Oltre a essere una malattia da non sottovalutare per i suoi effetti dermatologici, l’acne sarebbe una delle cause della maggiore esposizione degli adolescenti alla depressione. A ipotizzarlo è stato un gruppo di ricercatori dell’università canadese di Calgary, che ha messo una lente d’ingrandimento sul rapporto tra queste due patologie differenti, ma in qualche modo interconnesse.

UN’AMPIA RICERCA
Lo studio, pubblicato sul ‘British Journal of Dermatology’ è partito dai dati contenuti nel ‘THIN’ (The Health Improvement Network), un database con una massiccia mole di informazioni sanitarie su donne e uomini di nazionalità inglese. I ricercatori dell’università canadese hanno quindi preso in esame le situazioni di circa 134mila soggetti con l’acne, comparandoli a un gruppo più vasto di individui (circa 1 milione) non affetti da questa malattia della pelle.

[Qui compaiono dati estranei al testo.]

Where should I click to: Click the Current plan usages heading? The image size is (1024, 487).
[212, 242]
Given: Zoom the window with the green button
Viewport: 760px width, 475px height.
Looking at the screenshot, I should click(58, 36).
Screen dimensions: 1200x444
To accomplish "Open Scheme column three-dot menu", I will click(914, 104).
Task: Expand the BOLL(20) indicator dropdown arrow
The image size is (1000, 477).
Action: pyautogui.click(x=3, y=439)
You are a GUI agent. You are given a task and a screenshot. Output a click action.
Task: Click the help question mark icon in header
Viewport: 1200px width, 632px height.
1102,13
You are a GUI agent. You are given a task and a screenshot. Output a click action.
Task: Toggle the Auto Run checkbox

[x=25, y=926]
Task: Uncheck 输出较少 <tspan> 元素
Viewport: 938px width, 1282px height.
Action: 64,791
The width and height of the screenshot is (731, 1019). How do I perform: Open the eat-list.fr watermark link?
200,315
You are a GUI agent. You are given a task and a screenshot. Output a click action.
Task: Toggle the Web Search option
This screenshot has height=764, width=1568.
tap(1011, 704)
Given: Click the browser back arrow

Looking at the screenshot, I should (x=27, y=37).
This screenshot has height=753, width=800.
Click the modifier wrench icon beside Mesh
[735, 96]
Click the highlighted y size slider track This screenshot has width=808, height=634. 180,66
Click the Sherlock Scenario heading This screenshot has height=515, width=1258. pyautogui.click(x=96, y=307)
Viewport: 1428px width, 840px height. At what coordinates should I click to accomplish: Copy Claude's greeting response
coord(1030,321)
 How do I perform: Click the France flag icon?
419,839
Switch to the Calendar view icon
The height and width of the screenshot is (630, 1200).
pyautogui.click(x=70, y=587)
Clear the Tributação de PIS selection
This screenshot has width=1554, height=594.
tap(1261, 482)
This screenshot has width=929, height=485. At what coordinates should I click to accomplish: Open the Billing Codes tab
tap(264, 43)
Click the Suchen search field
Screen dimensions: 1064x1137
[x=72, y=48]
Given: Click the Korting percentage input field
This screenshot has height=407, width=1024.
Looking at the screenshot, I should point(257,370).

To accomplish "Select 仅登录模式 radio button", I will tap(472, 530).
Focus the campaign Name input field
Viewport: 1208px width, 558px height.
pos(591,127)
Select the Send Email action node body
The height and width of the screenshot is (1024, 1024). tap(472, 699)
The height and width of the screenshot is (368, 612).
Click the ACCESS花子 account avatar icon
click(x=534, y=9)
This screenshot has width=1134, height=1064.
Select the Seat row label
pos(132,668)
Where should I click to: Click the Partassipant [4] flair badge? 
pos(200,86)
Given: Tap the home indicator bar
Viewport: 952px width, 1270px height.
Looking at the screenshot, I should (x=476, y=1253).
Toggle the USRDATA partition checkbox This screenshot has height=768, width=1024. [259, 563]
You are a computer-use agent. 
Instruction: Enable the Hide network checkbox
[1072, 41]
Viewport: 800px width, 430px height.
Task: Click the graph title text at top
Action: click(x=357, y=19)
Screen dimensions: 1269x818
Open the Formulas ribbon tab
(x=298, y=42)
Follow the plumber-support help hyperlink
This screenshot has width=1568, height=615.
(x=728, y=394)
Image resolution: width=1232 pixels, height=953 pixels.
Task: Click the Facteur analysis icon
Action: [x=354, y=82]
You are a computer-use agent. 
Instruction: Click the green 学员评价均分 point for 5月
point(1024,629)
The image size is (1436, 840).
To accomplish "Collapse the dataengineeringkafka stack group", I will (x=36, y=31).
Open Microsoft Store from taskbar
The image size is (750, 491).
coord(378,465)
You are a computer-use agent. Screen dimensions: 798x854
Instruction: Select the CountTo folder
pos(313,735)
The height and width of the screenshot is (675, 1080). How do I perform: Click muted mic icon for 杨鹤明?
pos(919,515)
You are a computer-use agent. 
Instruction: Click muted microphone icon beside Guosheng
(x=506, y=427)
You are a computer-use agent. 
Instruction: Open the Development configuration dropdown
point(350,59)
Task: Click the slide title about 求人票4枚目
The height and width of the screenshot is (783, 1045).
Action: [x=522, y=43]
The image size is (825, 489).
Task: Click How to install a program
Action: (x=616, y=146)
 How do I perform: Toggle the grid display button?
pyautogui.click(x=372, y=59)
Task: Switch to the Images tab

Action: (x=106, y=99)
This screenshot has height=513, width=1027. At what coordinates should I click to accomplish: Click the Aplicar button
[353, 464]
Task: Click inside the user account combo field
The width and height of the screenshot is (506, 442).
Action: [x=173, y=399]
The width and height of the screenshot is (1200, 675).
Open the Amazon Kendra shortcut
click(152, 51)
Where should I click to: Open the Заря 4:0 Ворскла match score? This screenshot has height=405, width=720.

La fascia di età considerata è stata quella dai 7 ai 50 anni, ma la maggior parte delle persone non aveva ancora compiuto 20 anni. A quel punto, gli esperti hanno monitorato i soggetti per quindici anni.

LA DELICATEZZA DEL PRIMO ANNO
Terminato il lungo periodo di osservazione, gli studiosi hanno scoperto che, un anno dopo la diagnosi medica dell’acne, il rischio di depressione è aumentato del 63% rispetto al gruppo di controllo (persone senza acne).

Inoltre, il 18,5% degli individui con l’acne ha dovuto fare i conti con alcuni disturbi dell’umore. Tra le donne e gli uomini senza la malattia della pelle, invece, “solo” il 12% è caduto in depressione. In generale, gli studiosi hanno evidenziato che, nei 5 anni successivi alla comparsa cronica di brufoli e foruncoli, il rischio di imbattersi nella patologia psichiatrica in questione ha subito un notevole incremento.

L’IMPORTANZA DI MONITORARE L’UMORE
Anche a causa dell’acne, quindi, molti adolescenti potrebbero avere dei seri problemi riguardanti l’umore, la motivazione e il rapporto con i coetanei (specialmente del sesso opposto). In una società che attribuisce sempre più importanza all’aspetto estetico, infatti, una malattia di questo tipo può sfiduciare ulteriormente i giovani. Con l’obiettivo di evitare tali complicazioni, gli studiosi hanno suggerito di monitorare attentamente l’umore di chi è affetto da acne, in modo tale da affidarsi in modo tempestivo (qualora ce ne fosse bisogno) a psicologi o psichiatri.